When a line below contains the string "will", show that line.

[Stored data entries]
★ ★ ★ ★ ★ ★ ★

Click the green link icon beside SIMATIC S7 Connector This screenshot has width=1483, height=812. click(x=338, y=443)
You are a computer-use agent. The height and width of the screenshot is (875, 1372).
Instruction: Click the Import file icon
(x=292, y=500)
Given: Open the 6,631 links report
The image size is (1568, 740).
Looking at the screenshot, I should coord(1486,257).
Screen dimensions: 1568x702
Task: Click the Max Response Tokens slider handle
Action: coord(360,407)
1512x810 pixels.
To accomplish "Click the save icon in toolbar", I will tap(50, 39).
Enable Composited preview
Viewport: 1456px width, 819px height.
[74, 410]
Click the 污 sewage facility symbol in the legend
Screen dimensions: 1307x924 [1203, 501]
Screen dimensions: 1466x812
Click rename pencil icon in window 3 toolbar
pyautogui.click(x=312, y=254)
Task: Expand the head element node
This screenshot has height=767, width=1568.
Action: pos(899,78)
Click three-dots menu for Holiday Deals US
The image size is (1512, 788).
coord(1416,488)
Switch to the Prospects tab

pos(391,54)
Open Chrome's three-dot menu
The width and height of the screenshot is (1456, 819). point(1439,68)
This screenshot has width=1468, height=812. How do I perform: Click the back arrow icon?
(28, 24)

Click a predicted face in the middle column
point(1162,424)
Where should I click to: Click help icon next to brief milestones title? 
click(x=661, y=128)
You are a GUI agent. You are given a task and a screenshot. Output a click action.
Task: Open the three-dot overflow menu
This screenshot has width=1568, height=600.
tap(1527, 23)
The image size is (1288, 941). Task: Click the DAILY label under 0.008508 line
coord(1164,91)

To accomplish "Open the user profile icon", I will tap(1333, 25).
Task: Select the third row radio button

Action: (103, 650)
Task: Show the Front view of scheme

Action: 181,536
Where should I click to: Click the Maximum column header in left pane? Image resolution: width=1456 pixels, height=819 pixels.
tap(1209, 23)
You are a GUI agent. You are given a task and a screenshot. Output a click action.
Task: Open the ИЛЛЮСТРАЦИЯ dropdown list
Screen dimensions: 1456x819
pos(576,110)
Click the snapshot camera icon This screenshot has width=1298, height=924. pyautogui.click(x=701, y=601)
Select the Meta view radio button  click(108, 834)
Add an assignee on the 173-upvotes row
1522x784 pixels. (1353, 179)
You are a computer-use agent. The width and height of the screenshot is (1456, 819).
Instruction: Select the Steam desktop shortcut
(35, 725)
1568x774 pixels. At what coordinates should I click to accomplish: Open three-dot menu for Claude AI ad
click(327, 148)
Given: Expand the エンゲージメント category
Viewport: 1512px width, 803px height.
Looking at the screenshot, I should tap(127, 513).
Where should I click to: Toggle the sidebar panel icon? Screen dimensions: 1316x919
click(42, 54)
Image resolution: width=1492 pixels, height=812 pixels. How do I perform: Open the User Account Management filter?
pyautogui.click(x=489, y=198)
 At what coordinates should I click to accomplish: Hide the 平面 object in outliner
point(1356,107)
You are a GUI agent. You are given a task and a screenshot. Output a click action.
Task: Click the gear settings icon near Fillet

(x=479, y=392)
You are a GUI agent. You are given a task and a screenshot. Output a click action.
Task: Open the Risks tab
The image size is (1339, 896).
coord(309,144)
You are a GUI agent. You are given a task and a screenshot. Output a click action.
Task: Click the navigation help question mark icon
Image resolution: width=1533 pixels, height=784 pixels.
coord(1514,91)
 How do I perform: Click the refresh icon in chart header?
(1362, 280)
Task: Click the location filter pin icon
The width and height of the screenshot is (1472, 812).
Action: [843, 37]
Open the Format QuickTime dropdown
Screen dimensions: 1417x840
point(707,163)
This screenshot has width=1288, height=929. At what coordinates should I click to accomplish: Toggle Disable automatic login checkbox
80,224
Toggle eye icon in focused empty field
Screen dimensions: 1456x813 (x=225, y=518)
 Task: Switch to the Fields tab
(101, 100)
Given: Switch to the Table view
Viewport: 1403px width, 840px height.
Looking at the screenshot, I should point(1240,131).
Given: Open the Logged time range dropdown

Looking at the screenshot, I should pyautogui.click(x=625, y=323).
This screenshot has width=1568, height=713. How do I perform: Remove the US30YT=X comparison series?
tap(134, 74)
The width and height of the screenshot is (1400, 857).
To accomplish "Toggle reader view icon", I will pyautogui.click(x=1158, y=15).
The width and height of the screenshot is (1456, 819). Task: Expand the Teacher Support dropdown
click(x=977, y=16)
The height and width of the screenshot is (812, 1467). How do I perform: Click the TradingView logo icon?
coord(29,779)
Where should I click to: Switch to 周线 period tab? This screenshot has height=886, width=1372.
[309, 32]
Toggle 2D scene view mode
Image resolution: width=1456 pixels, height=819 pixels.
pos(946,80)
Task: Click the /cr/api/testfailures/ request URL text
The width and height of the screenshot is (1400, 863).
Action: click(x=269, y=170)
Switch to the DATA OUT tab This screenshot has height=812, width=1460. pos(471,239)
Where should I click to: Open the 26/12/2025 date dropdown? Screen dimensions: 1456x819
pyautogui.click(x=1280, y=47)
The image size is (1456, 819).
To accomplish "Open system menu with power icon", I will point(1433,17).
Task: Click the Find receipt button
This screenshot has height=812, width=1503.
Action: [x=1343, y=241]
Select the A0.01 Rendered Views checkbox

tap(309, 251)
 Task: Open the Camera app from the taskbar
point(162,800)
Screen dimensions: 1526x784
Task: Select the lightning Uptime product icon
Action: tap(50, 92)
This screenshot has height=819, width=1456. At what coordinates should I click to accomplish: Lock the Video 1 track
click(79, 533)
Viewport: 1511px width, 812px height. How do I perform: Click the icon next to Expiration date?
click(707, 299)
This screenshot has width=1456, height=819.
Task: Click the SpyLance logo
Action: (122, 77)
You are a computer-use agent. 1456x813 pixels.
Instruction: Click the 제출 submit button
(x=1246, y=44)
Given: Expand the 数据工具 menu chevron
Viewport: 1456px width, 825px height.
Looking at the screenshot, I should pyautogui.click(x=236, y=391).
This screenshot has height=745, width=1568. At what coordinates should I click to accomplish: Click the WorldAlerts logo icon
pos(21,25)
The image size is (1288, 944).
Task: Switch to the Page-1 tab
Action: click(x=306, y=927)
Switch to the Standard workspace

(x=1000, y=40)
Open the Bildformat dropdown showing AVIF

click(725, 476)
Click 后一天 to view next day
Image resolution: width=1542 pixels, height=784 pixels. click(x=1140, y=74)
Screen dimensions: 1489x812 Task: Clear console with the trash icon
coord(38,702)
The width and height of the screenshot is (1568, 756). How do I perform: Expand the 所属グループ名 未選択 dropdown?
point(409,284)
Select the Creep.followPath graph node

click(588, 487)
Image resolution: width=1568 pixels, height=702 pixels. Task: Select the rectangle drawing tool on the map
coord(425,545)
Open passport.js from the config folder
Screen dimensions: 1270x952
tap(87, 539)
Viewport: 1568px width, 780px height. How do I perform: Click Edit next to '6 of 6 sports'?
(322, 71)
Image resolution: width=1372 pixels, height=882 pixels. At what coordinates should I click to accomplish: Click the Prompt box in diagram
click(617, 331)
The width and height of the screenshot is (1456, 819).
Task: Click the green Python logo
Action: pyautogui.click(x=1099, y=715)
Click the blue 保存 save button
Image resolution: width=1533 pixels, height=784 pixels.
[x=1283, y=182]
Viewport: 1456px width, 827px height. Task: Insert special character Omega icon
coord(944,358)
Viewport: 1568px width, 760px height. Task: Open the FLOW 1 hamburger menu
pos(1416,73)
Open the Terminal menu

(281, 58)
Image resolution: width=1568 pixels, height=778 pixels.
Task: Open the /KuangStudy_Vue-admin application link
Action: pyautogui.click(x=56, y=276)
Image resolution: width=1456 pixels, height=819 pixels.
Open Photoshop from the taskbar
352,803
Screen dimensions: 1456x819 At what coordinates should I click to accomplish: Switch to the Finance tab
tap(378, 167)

★ ★ ★ ★ ★ ★ ★

Output for this exercise.
To accomplish "Click the save icon in toolbar", I will tap(50, 39).
To accomplish "Open the user profile icon", I will tap(1333, 25).
To accomplish "Toggle reader view icon", I will pyautogui.click(x=1158, y=15).
To accomplish "Open system menu with power icon", I will point(1433,17).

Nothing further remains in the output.